- Born: 21 February 1916 Ipswich, Suffolk
- Died: 8 September 1992 (aged 76) Pinner, Middlesex
- Occupation: New Testament scholar
- Title: Lecturer and Vice-Principal
- Spouse: Mary (née Freeman)
- Children: four sons, two daughters

Academic background
- Education: London Bible College
- Thesis: (Ph.D. 1961)

Academic work
- Discipline: Biblical studies
- Sub-discipline: NT studies
- Notable works: New Testament Introduction (1962) & New Testament Theology (1981)

= Donald Guthrie (theologian) =

British New Testament scholar

Donald Guthrie (February 21, 1916 – September 8, 1992) was a British New Testament scholar, best known for his New Testament Introduction (1962) and New Testament Theology (1981) which are recognized as significant books related to the New Testament.

==Life==
Guthrie studied on the Bachelor of Divinity programme at London Bible College (now London School of Theology), which was accredited by the University of London. Before completing his degree, Guthrie began lecturing at the college, at the invitation of the college's principal, Ernest Kevan. He continued lecturing at the college until his retirement in 1982, becoming Vice-Principal in 1978. He then served as President of the college from 1983 until his death.

==Works==
===Books===
- "The Pastoral Epistles and the Mind of Paul" (1956)
- "The Pastoral Epistles" (1957)
- "Epistles from Prison: Philippians, Ephesians, Colossians, Philemon" (1964)
- Guthrie, Donald (1970). "The New Bible Commentary"
- "A Shorter Life of Christ" (1970)
- "Jesus the Messiah: an illustrated life of Christ" (1972)
- "The Apostles" (1975)
- "New Testament Theology" (1981)

- [PROVIDED INFORMATION]

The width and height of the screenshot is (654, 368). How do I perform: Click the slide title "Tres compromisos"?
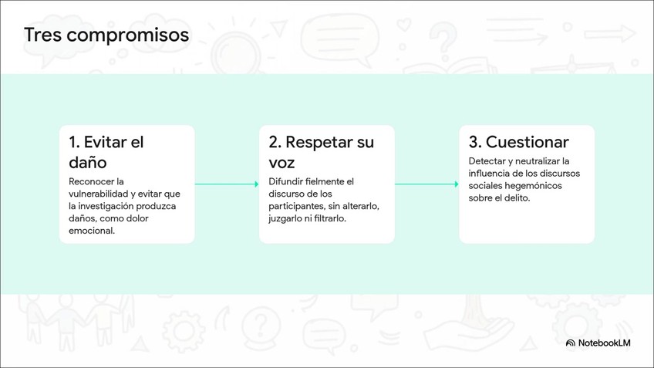pyautogui.click(x=106, y=35)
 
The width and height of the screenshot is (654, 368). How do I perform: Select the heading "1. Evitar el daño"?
pyautogui.click(x=106, y=152)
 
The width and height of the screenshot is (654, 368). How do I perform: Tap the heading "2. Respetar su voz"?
pyautogui.click(x=321, y=152)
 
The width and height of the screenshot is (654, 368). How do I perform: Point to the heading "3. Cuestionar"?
pyautogui.click(x=519, y=142)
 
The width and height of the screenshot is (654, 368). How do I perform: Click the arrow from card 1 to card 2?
pyautogui.click(x=227, y=184)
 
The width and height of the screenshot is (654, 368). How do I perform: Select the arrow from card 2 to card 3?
pyautogui.click(x=426, y=184)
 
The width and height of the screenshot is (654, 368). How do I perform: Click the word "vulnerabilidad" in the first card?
pyautogui.click(x=100, y=194)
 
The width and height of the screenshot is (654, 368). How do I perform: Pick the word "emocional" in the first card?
pyautogui.click(x=92, y=231)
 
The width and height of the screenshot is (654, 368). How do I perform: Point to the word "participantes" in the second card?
pyautogui.click(x=296, y=206)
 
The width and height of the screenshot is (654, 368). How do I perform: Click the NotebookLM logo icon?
pyautogui.click(x=570, y=343)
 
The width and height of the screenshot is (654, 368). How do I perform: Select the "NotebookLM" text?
pyautogui.click(x=605, y=343)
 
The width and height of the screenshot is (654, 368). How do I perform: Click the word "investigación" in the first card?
pyautogui.click(x=113, y=206)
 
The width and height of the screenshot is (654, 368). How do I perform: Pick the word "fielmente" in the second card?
pyautogui.click(x=325, y=181)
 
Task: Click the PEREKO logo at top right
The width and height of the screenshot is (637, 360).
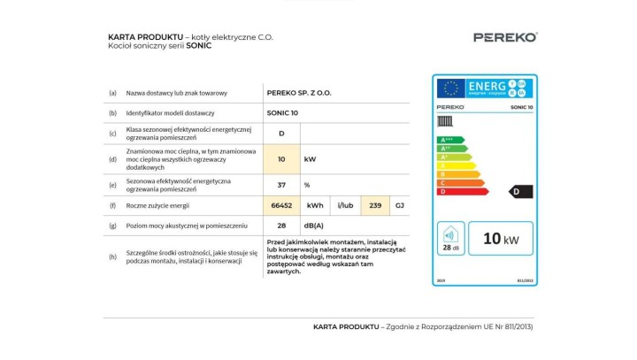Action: coord(504,37)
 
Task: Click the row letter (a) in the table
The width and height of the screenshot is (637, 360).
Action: coord(112,92)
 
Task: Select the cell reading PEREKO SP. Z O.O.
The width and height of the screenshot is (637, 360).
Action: coord(299,92)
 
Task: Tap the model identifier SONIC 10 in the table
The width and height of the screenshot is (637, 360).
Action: coord(282,113)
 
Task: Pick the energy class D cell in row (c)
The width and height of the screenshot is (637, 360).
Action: coord(281,134)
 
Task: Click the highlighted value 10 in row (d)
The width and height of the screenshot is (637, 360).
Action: coord(281,159)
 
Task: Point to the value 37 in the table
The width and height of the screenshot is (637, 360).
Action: coord(281,185)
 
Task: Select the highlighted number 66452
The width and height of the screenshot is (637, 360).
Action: coord(281,205)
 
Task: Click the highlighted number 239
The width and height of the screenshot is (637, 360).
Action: coord(375,205)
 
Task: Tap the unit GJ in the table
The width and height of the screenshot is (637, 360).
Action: coord(399,205)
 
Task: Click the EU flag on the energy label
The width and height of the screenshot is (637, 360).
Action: coord(450,88)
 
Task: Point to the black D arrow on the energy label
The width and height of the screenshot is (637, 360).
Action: coord(520,191)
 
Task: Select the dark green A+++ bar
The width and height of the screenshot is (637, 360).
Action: coord(451,140)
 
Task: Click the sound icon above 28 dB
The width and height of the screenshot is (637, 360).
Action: coord(450,234)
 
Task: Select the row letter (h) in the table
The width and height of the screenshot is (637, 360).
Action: coord(112,257)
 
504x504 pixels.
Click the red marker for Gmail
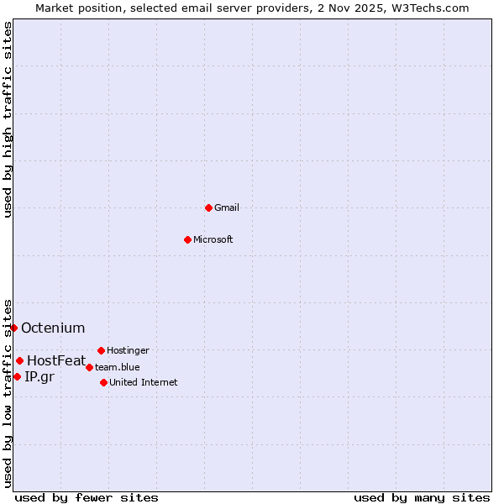click(x=208, y=207)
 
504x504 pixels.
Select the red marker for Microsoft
click(x=188, y=239)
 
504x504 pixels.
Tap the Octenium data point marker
click(x=14, y=328)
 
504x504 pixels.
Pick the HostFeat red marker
click(x=19, y=360)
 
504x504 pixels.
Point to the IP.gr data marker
click(x=17, y=376)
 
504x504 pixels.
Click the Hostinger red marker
click(x=101, y=350)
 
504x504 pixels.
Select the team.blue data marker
click(x=89, y=367)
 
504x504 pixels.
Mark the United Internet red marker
click(x=103, y=382)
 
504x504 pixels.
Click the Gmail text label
click(x=227, y=207)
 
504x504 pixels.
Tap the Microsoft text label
click(x=213, y=239)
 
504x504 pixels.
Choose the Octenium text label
click(x=53, y=328)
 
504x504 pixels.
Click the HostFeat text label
click(x=56, y=360)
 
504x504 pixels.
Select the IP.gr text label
click(x=39, y=376)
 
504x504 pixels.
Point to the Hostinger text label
click(x=128, y=350)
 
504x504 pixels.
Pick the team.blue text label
click(x=118, y=367)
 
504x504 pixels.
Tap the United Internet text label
click(x=144, y=382)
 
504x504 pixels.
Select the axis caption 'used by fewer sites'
click(x=87, y=497)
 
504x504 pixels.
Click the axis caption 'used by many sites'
click(x=422, y=497)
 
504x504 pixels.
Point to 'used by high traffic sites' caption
click(x=8, y=119)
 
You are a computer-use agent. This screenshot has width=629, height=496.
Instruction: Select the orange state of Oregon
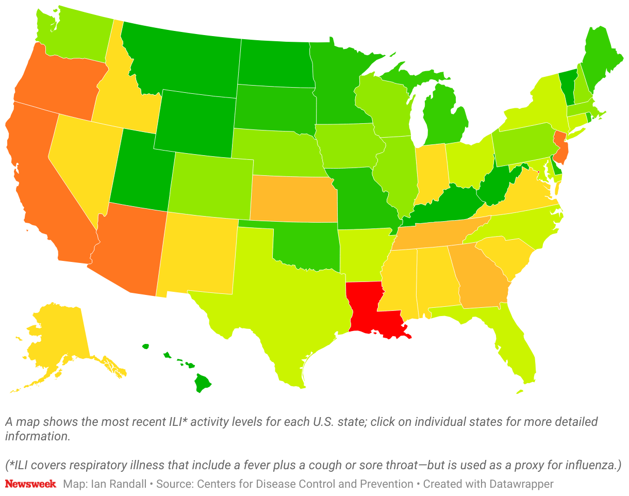click(x=57, y=82)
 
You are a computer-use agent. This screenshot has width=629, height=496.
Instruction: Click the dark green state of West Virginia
click(x=495, y=188)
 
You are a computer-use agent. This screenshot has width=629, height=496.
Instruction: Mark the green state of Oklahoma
click(x=304, y=245)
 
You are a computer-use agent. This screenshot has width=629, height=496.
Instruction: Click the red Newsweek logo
click(x=30, y=484)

- [WORK TASK A] In the Donald Guthrie article, reproduce everything from "Academic background" down to "(1962) & New Testament Theology (1981)", swapping "Biblical studies" for "Theological studies".
- [WORK TASK B] According to the Donald Guthrie article, who invited Guthrie to begin lecturing at London Bible College?

- [WRITTEN RESPONSE A]
Academic background
- Education: London Bible College
- Thesis: (Ph.D. 1961)

Academic work
- Discipline: Theological studies
- Sub-discipline: NT studies
- Notable works: New Testament Introduction (1962) & New Testament Theology (1981)

- [WRITTEN RESPONSE B] Ernest Kevan, the college's principal.